Scientists have released genetically modified mosquitoes in an experiment to fight dengue fever in the Cayman Islands, British experts said Thursday.
It is the first time genetically altered mosquitoes have been set loose in the wild, after years of laboratory experiments and hypothetical calculations. But while scientists believe the trial could lead to a breakthrough in stopping the disease, critics argue the mutant mosquitoes might wreak havoc on the environment.
"This test in the Cayman Islands could be a big step forward," said Andrew Read, a professor of biology and entomology at Pennsylvania State University, who was not involved in the project. "Anything that could selectively remove insects transmitting really nasty diseases would be very helpful," he said.
Dengue is a potentially fatal mosquito-borne disease that can cause fever, muscle and joint pain, and hemorrhagic bleeding. More than 2.5 billion people are at risk and the World Health Organization estimates there are at least 50 million cases every year. There is no treatment or vaccine.
Unlike malaria, which is also spread by mosquitoes, dengue outbreaks are unpredictable and bed nets are of limited use because dengue-spreading mosquitoes also bite during the day.
Researchers at Oxitec Limited, an Oxford-based company, created sterile male mosquitoes by manipulating the insects' DNA. Scientists in the Cayman Islands released 3 million mutant male mosquitoes to mate with wild female mosquitoes of the same species. That meant they wouldn't be able to produce any offspring, which would lower the population. Only female mosquitoes bite humans and spread diseases.
From May to October, scientists released batches of genetically mutated male mosquitoes in cages three times a week in a 40-acre (16-hectare) area. By August, mosquito numbers in that region dropped by 80 percent compared with a neighboring area where no sterile male mosquitoes were released.
Luke Alphey, Oxitec's chief scientific officer, said with such a small area, it would have been very difficult to detect a drop in dengue cases. But their modeling estimates suggested an 80 percent reduction in mosquitoes should result in fewer dengue infections.
For years, scientists have been working to create mutant mosquitoes to fight diseases like malaria and dengue, which they say could stop outbreaks before they start. But, others suspect it could be an environmental nightmare.
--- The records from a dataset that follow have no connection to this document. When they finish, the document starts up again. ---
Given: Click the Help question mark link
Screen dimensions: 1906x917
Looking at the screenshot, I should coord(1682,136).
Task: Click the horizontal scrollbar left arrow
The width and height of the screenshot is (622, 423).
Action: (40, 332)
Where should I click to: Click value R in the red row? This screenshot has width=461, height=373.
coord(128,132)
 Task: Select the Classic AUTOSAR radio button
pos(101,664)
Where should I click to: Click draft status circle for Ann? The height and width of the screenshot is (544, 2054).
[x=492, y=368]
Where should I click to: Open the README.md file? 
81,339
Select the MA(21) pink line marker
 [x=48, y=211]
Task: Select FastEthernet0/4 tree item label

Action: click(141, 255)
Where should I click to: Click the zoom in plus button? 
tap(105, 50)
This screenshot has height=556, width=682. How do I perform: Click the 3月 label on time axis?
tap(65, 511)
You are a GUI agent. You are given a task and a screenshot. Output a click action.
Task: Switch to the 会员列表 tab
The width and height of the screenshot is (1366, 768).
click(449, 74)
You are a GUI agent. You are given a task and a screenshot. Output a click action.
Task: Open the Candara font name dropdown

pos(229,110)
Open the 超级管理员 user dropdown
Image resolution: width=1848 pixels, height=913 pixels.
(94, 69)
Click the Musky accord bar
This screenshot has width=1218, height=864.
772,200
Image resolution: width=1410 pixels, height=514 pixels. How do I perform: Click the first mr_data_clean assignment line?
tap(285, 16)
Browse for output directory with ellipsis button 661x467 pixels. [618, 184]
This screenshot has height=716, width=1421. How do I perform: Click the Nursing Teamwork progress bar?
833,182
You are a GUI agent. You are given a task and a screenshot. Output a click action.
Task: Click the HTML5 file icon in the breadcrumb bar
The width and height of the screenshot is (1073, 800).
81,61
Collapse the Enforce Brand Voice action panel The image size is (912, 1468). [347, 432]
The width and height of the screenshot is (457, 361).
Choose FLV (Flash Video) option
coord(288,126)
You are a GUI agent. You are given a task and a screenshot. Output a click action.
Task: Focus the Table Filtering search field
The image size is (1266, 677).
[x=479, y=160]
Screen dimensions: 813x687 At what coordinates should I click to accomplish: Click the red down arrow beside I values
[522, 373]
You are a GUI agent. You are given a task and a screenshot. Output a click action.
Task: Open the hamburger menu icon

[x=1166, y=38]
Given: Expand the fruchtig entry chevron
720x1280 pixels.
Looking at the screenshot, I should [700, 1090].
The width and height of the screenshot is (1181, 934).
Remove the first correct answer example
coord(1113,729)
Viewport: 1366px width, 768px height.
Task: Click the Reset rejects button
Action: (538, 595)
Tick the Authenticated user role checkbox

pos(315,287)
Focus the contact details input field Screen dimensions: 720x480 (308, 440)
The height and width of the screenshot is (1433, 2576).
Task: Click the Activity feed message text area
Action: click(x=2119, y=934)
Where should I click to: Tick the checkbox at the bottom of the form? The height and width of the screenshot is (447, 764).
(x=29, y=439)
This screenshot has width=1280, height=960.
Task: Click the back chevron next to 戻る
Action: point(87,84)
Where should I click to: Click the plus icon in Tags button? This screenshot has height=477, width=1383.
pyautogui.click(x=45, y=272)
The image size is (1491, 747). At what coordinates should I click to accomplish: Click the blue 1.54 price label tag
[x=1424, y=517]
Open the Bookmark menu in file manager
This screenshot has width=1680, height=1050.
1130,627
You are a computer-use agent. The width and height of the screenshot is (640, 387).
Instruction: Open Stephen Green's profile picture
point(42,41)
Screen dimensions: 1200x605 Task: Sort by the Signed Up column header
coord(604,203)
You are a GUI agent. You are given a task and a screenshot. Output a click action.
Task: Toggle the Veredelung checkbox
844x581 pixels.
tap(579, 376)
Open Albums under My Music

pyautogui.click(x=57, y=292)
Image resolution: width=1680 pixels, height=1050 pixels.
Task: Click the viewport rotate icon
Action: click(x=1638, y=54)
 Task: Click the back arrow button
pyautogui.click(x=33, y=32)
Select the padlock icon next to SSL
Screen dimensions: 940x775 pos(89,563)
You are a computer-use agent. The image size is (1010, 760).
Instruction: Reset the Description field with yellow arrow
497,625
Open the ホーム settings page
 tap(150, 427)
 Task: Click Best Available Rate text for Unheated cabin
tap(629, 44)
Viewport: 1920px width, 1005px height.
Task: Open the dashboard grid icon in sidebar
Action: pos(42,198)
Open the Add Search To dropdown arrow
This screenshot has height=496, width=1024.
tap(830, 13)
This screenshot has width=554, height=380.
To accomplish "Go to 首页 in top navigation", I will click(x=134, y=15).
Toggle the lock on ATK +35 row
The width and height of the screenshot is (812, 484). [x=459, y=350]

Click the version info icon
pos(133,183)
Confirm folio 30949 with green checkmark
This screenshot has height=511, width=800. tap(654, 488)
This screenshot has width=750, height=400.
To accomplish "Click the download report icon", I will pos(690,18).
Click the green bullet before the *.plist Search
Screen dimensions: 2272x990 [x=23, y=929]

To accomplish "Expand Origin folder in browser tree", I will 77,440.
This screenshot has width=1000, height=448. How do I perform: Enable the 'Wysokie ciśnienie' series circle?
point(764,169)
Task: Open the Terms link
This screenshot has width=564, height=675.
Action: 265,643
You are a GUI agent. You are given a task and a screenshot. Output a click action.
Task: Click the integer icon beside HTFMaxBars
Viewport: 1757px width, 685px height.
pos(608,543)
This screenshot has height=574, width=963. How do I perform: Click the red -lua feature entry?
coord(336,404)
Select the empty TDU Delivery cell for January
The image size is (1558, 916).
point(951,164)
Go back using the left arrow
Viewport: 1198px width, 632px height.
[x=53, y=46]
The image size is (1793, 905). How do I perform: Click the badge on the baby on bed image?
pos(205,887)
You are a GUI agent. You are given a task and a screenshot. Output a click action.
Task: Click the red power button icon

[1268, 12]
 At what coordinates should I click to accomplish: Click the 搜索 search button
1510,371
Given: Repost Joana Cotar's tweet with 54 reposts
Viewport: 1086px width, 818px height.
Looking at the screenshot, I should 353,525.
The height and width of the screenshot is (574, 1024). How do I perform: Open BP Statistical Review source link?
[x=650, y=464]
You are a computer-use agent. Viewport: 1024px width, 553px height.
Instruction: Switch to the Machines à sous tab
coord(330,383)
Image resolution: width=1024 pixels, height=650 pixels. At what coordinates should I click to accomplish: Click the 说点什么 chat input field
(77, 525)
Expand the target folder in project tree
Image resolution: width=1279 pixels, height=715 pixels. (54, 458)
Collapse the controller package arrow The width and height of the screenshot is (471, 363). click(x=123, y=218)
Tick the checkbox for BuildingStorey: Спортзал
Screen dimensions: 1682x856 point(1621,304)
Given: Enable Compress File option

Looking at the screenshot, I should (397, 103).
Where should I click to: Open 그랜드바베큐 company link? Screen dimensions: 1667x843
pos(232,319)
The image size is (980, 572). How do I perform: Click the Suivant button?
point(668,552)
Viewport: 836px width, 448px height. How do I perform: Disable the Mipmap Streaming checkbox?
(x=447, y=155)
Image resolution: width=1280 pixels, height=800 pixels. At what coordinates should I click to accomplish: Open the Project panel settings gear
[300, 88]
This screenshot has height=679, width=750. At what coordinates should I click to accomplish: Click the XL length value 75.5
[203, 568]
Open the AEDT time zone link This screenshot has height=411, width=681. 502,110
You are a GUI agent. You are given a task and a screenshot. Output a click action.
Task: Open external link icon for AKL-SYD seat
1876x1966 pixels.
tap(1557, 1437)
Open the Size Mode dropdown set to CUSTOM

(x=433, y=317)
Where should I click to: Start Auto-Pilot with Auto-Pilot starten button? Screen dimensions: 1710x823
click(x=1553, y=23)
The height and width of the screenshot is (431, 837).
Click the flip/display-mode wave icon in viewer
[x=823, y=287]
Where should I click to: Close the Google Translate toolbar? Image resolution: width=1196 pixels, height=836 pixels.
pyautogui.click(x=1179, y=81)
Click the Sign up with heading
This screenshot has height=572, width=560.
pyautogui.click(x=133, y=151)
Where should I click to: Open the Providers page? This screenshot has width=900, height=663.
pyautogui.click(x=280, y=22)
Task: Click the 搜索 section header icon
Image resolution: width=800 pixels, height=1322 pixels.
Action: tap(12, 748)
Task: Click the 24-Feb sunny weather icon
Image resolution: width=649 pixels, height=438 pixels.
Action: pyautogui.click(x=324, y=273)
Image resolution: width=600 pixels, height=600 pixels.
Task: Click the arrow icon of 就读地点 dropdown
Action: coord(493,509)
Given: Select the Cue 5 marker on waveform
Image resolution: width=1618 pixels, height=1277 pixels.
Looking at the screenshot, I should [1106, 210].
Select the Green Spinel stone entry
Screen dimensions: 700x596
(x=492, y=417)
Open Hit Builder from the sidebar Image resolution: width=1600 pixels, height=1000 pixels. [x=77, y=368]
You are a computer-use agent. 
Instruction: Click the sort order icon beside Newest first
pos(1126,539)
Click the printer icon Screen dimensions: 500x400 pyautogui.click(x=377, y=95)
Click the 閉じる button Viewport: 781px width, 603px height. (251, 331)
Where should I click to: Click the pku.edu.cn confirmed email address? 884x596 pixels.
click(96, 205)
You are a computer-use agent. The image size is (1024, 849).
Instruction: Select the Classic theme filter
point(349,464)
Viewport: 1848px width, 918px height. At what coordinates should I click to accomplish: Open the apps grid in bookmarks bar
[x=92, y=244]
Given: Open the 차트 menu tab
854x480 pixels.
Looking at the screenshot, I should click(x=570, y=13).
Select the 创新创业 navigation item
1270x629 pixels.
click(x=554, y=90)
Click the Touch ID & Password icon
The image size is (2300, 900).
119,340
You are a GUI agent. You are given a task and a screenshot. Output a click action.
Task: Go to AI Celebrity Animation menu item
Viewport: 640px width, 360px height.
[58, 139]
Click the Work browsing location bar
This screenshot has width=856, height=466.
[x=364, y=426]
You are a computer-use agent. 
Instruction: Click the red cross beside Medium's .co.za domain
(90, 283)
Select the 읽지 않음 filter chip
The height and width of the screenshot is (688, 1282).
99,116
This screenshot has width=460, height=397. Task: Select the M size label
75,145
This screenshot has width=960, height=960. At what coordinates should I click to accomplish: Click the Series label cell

"If we remove an insect like the mosquito from the ecosystem, we don't know what the impact will be," said Pete Riley, campaign director of GM Freeze, a British non-profit group that opposes genetic modification.
He said mosquito larvae might be food for other species, which could starve if the larvae disappear. Or taking out adult mosquito predators might open up a slot for other insect species to slide in, potentially introducing new diseases.
Humans have a patchy track record of interfering with natural ecosystems, Riley said. In the past, such interventions have led to the overpopulation of species including rabbits and deer. "Nature often does just fine controlling its problems until we come along and blunder into it."
Oxitec's Alphey said their genetically modified mosquitoes can't permanently change the ecosystem because they only last for a generation. But to stamp out dengue in endemic areas like Asia and South America, billions of the special-order mosquitoes would likely be needed to stifle their wild counterparts.
Yeya Toure, who leads the World Health Organization's team on Innovative Vector Control Interventions, called the Cayman Islands trial promising and said it's worth continuing the genetic modification experiments.
He said genetically altered mosquitoes aren't meant to replace existing tools like insecticides, but to compensate for their limitations, like when mosquitoes develop resistance.
Read said creating mutated mosquitoes might actually be the least invasive way to control dengue. By keeping a lid on the mosquito population via genetic modification, Read said entire ecosystems would be spared the toxic effects of indiscriminately spraying pesticides.
He said the bigger problem would be selling the idea of genetically altered mosquitoes to the public. In the Cayman Islands, officials said they worked closely with the local community and encountered surprisingly little resistance.
"We still have people who don't believe in vaccines," Read said. "How are we going to convince them it's OK to let scientists release genetically altered mosquitoes into the wild?"